##### Passage to read #####

Studio album by Nat Adderley
- Released: 1956
- Recorded: July 12, 18 & 23, 1956
- Genre: Jazz
- Label: EmArcy

Nat Adderley chronology
| Introducing Nat Adderley (1955) | To the Ivy League from Nat (1956) | Branching Out (1958) |

= To the Ivy League from Nat =

To the Ivy League from Nat is an album by jazz cornetist Nat Adderley released on the EmArcy label featuring performances by Adderley with his brother Cannonball Adderley, Junior Mance, Sam Jones/Al McKibbon, and Charles "Specs" Wright with arrangements by Ernie Wilkins. The album was later released as part of the Cannonball Adderley compilation Sophisticated Swing: The EmArcy Small Group Sessions in 1995.

##### Collected data #####

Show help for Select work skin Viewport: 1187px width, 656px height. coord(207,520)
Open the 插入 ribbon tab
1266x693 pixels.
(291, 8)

#####

→ **Written request**: From the page about the Nat Adderley album, quote the part starting with "Studio album by" and going on through "Sessions in 1995.". Work only from the album page; the material plays no part here.

→ **Solution to this problem**:
Studio album by Nat Adderley
- Released: 1956
- Recorded: July 12, 18 & 23, 1956
- Genre: Jazz
- Label: EmArcy

Nat Adderley chronology
| Introducing Nat Adderley (1955) | To the Ivy League from Nat (1956) | Branching Out (1958) |

= To the Ivy League from Nat =

To the Ivy League from Nat is an album by jazz cornetist Nat Adderley released on the EmArcy label featuring performances by Adderley with his brother Cannonball Adderley, Junior Mance, Sam Jones/Al McKibbon, and Charles "Specs" Wright with arrangements by Ernie Wilkins. The album was later released as part of the Cannonball Adderley compilation Sophisticated Swing: The EmArcy Small Group Sessions in 1995.